TEXTO:

━━━━━━

Aqui há pop culture...

À primeira vista, este conto de uma operação de captura de um assassino em série parece não ter muitos twists. Vemos um pai quarentão a levar uma filha adolescente a um concerto de Lady Raven (uma versão de cor de Taylor Swift) numa arena repleta de meninas histéricas. Aos poucos, esse pai percebe que há uma operação de armadilha do FBI para o apanhar, ele que vivendo uma vida respeitável de bombeiro e exemplar homem de família é mesmo o Butcher, assassino sádico com traumas maternais que degola vítimas inocentes quase sem deixar vestígios. A sua estratégia é então procurar uma fuga da arena, nem que para isso tenha de usar o charme da sua filha. Aos poucos, como em qualquer filme de Shyamalan, acontecem twists e quando a intriga abandona a arena e o concerto começamos a conhecer melhor a mente deste monstro com sorriso de pai babado.

━━━━━━

EXCERTO DO MATERIAL:
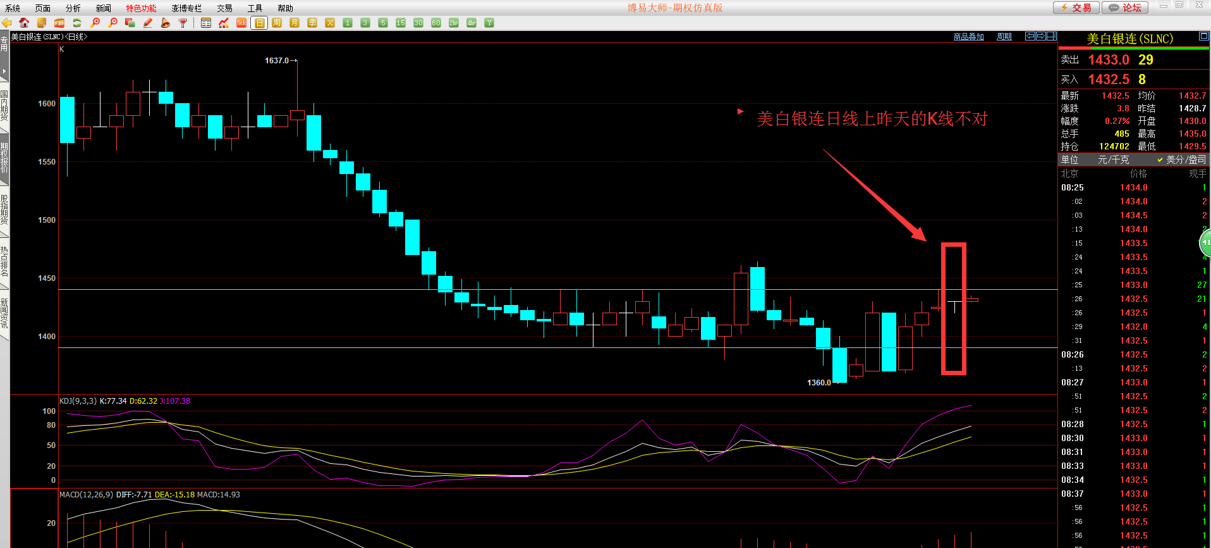The width and height of the screenshot is (1211, 548).
Task: Open the 周期 period dropdown link
Action: (1004, 37)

━━━━━━

EXERCÍCIO PROPOSTO: Indique, pela ordem em que surgem, todos os nomes próprios que o texto sobre a captura de um assassino em série menciona.

RESOLUÇÃO: Lady Raven, Taylor Swift, FBI, Butcher, Shyamalan